= La Monarca Bakery =

Mexican bakery-cafe in Los Angeles

La Monarca Bakery is a Mexican bakery-cafe that operates twelve retail locations in Los Angeles, California, United States.

== History ==
The company was founded in 2006 by Ricardo Cervantes and Alfredo Livas, opening its first bakery in the city of Huntington Park, within the historic Pacific Boulevard commercial district. In 2009, the company opened its second location in City of Commerce, CA. and in 2010 opened its third location in Santa Monica. In 2012, La Monarca Bakery opened its fourth store in South Pasadena, CA. In 2013, La Monarca Bakery opened its fifth store in Hollywood in January, 2014, and its sixth store in Boyle Heights. Its seventh location opened in Highland Park in 2015. The eighth location opened in Whittier, California in 2016. In 2017 the company opened its ninth location in Pico Rivera, California, its 10th store in Cesar Chavez and its 11th location on Western and Santa Monica Blvd in Hollywood. The most recent La Monarca Bakery location opened in 2018 in Lincoln Heights.

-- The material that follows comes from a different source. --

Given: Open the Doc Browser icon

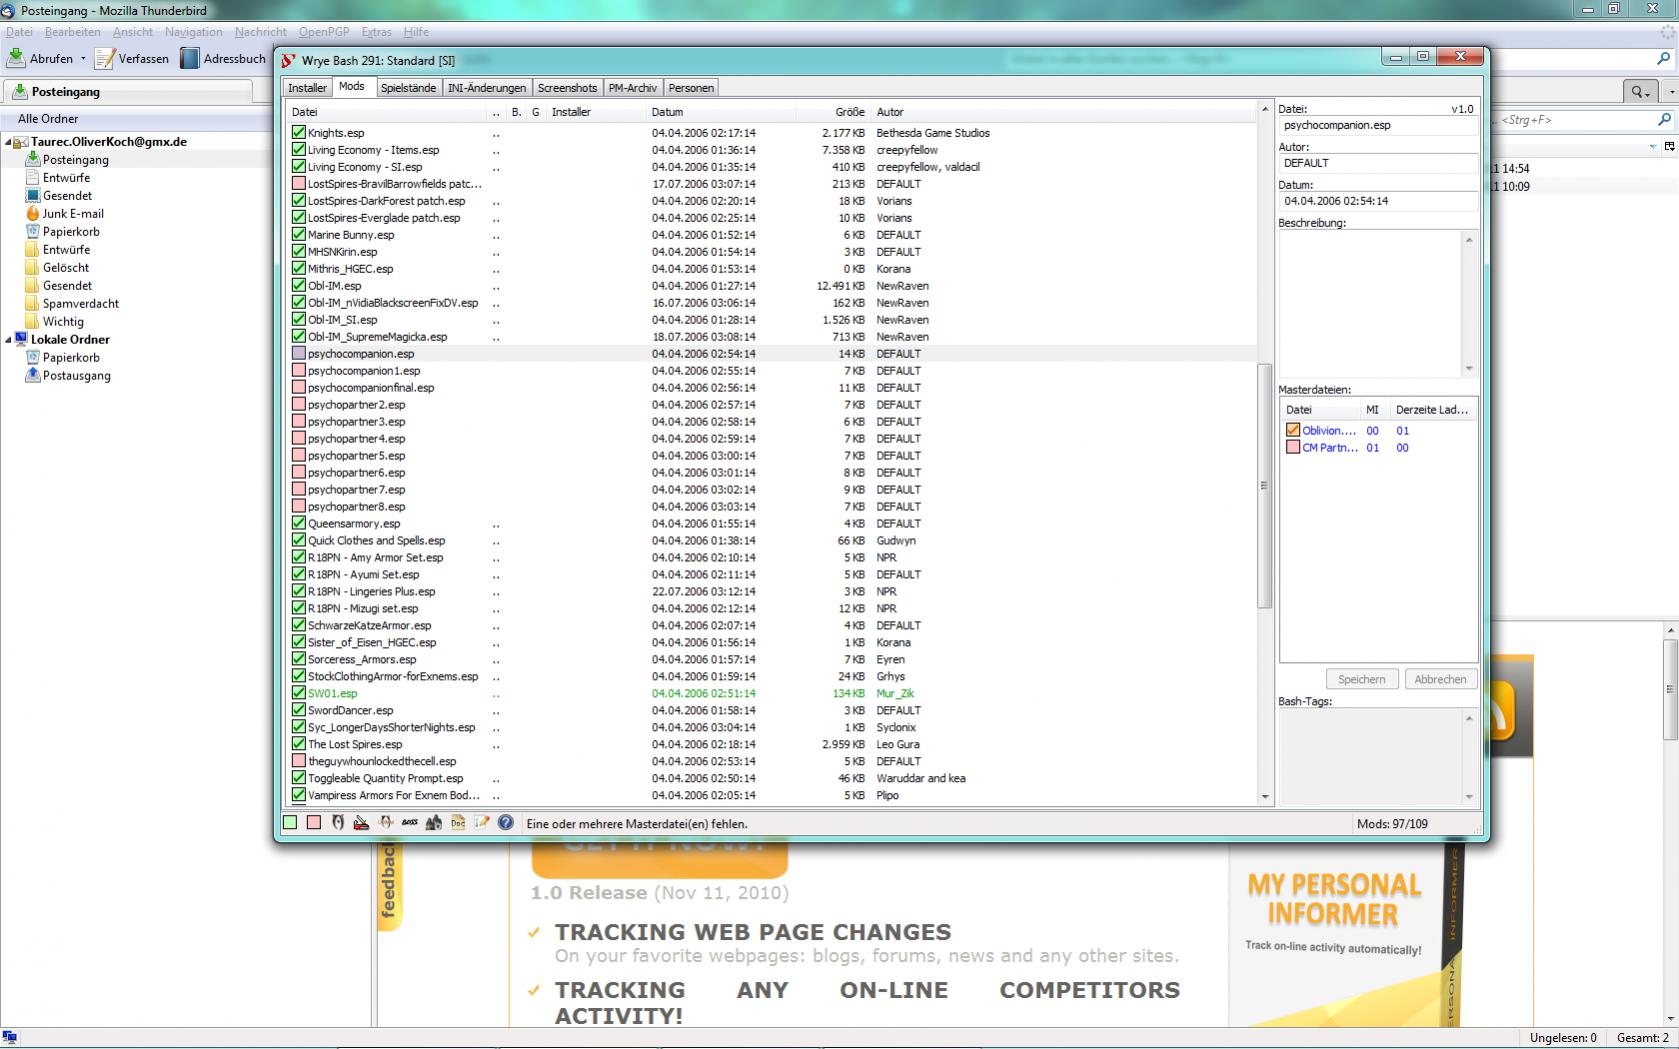Looking at the screenshot, I should coord(458,822).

La Monarca Bakery makes traditional Mexican pan dulce and sells Mexican coffee sourced from Oaxaca, Mexico. They brew traditional Cafe de Olla, a Mexican coffee drink.

La Monarca Bakery has also been profiled in Forbes, in their 5th Annual "Small Giants" piece and The Los Angeles Times in their 2017 Guide to Best Bakeries in LA. La Monarca Bakery's Highland Park grand opening in 2015 was keynoted by California State Senate President Pro Tempore Kevin De Leon.

== Fare ==
La Monarca Bakery offers Mexican pan dulce, cookies and cakes. La Monarca Bakery's coffee and espresso drinks are made utilizing La Marzocco equipment. La Monarca serves Mexican savory and sweet fare.

== Founders ==
La Monarca Bakery was founded by Monterrey, Mexico natives Ricardo Cervantes and Alfredo Livas after completing their MBA studies at Stanford University's Graduate School of Business.